A common fault is to load one machine and put money in the one next to it. They press the handle and stand, amazed, as their washing just sits there all dormant while an empty neighbouring machine mysteriously fills up and starts to chug.
My own first novitiate gaffe was to grab someone’s private detergent packet and sprinkle its contents liberally into my machine.
‘I wonder why that lady is scowling at me like that?’ I was thinking vaguely to myself, and then she told me.
Nowadays I am much more knowledgeable. I carry the right coins, my own measured jar of soap and a carefully marked plastic bag. Our local launderette caters to some terribly fierce elderly ladies.
‘My laundry bag, if you don’t mind,’ they bray, pouncing on to my lap like tweedy lizards. But since the bag dispensing machine always supplies the same sky blue model, it is hard to tell.

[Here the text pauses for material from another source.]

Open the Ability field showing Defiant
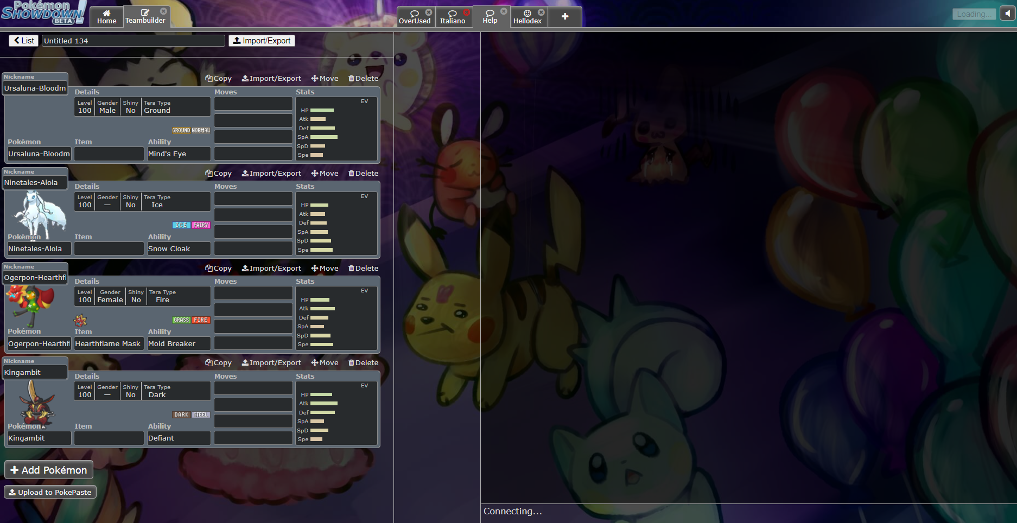The height and width of the screenshot is (523, 1017). pos(179,438)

I marked mine after an unseemly tug of war with a militant soul who looked not unlike a gnarled tree drawn by Arthur Rackham. We found my gloves and soap jar inside, which at least persuaded her to let go. However, she went on muttering evil spells to herself all the way up past the butchers.

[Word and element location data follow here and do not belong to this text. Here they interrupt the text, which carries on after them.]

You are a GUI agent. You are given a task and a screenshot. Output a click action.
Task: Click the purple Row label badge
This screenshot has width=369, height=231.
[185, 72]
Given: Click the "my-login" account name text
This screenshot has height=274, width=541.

But perhaps for real life drama it would be hard to beat the launderette I sometimes use, which has recently installed green stamps. The idea seems laudable enough.
‘For the Even Greater Convenience of our Customers’ it says, and it goes on to list exactly how many stamps one is allowed per wash load (6), per dry clean (20) and per soap purchase (3).
The trouble is that, instead of the stamps popping up by one’s own particular machine, they all, by some magical method of remote control, roll out of a communal slot in the wall down at the far end. And nobody takes their exact due. Some people collect their stamps casually, before they leave. Others rip them off avidly the moment they appear. But few read the notice properly.
‘Oh look – Green Stamps Given,’ they say brightly and they look around and see about a hundred and fifty of the things ticker-taping out of the far wall. So, naturally enough, they march down and seize the lot. They only make this mistake once, however.
‘Here, who’s had my stamps?’ thunders a little red-faced woman, staggering under the weight of a season’s dry cleaning. This sparks off indignant reaction all round.
‘Cor, don’t it make yer sick!’
‘They’d ’ave the clothes off yer back for tuppence.’
‘Oh God, what have I done?’
‘Green stamps? What green stamps?’
‘I say, do you mind, six of those are mine.’
‘Do you mean to say we get green stamps?’
Oh well, at least it breaks down a few barriers. But I seem to be the only person who finds it funny. Or I did, until some unthinking cad marched in yesterday and grabbed my six. Immediately I became absolutely livid.
‘How damned unfair,’ I quivered. And I don’t even collect green stamps.